• [Work to be completed] The answer must be a single number: how many lines of the entries below include "type".

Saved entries
::::

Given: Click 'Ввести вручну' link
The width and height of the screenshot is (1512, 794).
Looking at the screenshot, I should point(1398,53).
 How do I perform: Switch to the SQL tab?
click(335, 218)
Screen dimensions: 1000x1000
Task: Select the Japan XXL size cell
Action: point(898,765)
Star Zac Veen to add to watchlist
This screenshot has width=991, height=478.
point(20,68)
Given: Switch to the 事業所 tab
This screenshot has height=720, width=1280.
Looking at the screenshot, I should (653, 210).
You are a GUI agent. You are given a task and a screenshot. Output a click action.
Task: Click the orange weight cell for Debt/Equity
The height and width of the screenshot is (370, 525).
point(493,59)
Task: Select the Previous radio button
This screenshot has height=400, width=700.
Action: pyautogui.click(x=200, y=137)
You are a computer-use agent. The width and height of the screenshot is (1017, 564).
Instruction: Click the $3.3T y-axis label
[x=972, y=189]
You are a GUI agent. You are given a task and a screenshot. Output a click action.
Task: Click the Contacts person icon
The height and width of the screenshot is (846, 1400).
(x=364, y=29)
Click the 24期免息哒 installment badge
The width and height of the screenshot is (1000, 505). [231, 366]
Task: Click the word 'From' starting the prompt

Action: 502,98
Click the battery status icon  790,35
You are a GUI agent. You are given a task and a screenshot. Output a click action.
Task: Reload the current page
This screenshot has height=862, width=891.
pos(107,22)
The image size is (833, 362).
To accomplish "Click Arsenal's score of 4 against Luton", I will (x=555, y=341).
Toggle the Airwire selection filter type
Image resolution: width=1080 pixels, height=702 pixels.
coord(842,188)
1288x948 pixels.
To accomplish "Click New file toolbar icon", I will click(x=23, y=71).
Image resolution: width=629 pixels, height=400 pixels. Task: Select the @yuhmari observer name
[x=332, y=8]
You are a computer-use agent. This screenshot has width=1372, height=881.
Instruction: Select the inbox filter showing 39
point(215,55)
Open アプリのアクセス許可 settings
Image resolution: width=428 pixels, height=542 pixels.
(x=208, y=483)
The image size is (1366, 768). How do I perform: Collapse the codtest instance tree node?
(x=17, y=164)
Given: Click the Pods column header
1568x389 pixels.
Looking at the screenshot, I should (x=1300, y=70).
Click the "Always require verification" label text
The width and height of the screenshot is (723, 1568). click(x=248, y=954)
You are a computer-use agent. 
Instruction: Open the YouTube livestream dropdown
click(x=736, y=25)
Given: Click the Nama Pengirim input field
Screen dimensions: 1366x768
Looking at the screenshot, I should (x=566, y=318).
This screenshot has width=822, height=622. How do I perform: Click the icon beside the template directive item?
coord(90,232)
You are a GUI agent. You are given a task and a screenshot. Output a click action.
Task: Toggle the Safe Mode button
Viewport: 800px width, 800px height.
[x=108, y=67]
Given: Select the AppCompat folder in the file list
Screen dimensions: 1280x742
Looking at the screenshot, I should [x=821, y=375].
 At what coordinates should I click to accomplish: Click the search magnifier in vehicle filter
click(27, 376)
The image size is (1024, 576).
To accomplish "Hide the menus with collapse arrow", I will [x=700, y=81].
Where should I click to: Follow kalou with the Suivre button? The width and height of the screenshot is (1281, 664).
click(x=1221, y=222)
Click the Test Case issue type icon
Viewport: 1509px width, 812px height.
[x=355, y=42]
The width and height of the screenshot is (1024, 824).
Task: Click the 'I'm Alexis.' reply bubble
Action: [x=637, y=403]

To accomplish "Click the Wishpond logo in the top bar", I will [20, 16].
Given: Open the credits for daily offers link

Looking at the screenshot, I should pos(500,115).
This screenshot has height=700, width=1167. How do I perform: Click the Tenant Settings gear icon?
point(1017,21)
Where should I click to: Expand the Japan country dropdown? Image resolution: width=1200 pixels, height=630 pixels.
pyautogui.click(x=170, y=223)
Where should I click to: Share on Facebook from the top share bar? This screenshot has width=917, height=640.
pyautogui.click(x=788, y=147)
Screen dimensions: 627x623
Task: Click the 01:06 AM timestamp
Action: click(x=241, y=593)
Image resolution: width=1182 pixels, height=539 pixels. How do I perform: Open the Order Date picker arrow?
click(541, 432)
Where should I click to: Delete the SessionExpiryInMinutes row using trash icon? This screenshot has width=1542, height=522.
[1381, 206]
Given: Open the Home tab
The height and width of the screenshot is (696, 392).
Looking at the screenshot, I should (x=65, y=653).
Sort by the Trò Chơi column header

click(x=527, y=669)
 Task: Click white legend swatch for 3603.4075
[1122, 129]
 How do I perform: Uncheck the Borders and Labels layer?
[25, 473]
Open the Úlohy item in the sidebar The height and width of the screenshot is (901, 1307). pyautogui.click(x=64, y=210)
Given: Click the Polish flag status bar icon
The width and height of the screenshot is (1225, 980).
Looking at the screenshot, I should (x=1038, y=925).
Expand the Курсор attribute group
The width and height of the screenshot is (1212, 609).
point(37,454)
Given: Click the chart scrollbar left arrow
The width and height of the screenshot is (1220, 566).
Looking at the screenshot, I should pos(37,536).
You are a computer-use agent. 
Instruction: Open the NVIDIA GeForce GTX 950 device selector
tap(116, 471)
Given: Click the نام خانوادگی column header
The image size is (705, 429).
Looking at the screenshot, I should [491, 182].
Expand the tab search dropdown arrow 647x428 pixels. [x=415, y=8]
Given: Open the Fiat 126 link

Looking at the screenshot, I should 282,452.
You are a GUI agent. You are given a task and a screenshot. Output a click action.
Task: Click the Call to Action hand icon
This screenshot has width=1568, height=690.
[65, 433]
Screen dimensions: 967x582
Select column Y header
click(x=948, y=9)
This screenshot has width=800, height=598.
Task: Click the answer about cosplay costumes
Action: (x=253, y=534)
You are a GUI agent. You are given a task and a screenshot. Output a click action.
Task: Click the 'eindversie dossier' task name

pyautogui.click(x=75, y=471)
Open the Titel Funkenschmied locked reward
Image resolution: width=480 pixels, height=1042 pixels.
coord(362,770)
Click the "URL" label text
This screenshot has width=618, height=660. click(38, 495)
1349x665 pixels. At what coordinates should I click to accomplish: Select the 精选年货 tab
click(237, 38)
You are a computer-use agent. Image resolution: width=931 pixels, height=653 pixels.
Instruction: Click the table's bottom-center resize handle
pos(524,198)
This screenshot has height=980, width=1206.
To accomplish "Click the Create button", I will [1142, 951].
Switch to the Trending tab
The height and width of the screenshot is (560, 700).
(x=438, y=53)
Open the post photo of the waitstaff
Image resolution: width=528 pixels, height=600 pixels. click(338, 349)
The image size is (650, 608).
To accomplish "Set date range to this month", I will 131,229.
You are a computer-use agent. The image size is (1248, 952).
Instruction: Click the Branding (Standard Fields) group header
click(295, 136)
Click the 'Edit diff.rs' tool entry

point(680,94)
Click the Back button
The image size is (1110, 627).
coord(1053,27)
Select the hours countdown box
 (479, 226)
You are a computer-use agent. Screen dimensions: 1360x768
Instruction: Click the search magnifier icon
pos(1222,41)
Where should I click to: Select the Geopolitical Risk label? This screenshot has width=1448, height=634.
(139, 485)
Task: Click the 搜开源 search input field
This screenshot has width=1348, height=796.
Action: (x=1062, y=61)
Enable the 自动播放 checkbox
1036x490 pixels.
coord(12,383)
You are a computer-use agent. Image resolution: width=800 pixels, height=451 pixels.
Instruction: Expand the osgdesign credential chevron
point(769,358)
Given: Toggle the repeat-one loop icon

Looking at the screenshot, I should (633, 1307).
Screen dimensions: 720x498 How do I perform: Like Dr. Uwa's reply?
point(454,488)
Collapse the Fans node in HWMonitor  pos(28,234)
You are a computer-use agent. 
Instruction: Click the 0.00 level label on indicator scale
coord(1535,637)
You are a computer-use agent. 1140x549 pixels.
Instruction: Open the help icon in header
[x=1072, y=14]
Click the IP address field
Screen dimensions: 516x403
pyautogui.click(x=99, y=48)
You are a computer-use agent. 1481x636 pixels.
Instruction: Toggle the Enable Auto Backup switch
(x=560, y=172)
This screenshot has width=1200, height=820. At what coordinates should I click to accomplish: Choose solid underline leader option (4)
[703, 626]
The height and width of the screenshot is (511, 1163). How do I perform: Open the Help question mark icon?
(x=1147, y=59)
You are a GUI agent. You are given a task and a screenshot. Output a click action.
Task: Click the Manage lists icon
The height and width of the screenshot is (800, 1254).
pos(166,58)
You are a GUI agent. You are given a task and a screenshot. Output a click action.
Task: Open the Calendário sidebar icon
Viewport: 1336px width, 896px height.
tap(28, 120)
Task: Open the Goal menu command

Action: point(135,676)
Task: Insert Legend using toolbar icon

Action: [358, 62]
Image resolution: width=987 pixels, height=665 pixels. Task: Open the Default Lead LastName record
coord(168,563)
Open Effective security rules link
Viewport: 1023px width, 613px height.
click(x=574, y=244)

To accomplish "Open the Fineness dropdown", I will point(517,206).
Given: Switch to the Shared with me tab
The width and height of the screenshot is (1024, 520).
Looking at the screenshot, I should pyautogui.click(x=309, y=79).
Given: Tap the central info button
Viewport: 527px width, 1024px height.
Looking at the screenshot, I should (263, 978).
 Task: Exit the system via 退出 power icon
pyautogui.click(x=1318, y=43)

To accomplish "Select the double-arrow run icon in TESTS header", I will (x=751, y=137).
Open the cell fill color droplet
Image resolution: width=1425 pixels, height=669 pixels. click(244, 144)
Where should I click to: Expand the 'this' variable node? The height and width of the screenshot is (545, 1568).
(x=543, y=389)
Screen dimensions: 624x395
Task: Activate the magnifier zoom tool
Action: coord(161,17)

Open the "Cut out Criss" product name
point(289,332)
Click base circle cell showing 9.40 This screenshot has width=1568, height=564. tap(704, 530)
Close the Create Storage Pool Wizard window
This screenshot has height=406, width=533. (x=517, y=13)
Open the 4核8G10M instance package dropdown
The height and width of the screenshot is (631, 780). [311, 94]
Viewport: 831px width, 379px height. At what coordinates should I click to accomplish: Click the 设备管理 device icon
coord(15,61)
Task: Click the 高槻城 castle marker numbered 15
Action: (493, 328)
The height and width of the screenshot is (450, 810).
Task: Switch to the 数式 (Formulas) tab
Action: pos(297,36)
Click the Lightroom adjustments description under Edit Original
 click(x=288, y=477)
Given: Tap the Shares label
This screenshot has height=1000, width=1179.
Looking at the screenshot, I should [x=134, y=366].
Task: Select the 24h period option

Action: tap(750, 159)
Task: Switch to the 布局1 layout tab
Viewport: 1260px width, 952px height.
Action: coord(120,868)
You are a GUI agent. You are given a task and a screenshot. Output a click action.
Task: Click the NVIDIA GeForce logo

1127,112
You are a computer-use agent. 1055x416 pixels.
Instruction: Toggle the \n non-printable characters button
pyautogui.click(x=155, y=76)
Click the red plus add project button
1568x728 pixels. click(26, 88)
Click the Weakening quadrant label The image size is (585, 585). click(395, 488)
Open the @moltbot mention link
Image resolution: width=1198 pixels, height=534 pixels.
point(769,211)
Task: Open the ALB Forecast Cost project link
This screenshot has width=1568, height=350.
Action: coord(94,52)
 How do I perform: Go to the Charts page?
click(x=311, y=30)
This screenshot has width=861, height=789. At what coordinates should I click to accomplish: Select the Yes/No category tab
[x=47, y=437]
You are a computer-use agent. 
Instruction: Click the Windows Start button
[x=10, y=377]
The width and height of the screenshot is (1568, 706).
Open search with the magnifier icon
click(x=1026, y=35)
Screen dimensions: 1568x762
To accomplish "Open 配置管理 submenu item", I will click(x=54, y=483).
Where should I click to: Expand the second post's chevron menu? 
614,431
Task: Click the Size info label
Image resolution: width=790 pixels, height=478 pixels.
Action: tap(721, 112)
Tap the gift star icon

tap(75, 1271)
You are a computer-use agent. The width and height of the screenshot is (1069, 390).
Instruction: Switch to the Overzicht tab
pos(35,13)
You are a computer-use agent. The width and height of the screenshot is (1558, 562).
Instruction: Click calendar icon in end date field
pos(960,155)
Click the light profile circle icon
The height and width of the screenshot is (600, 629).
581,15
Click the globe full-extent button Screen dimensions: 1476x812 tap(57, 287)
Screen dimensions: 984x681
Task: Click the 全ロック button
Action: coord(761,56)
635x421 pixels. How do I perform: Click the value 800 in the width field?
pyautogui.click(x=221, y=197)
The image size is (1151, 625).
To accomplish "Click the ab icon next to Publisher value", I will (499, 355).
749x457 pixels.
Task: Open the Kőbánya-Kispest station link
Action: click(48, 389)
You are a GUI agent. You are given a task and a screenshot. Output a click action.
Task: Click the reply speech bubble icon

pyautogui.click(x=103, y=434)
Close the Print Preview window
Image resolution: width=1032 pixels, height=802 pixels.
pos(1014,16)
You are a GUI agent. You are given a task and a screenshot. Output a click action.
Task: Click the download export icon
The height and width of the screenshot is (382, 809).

::::

• [Result of this task] 2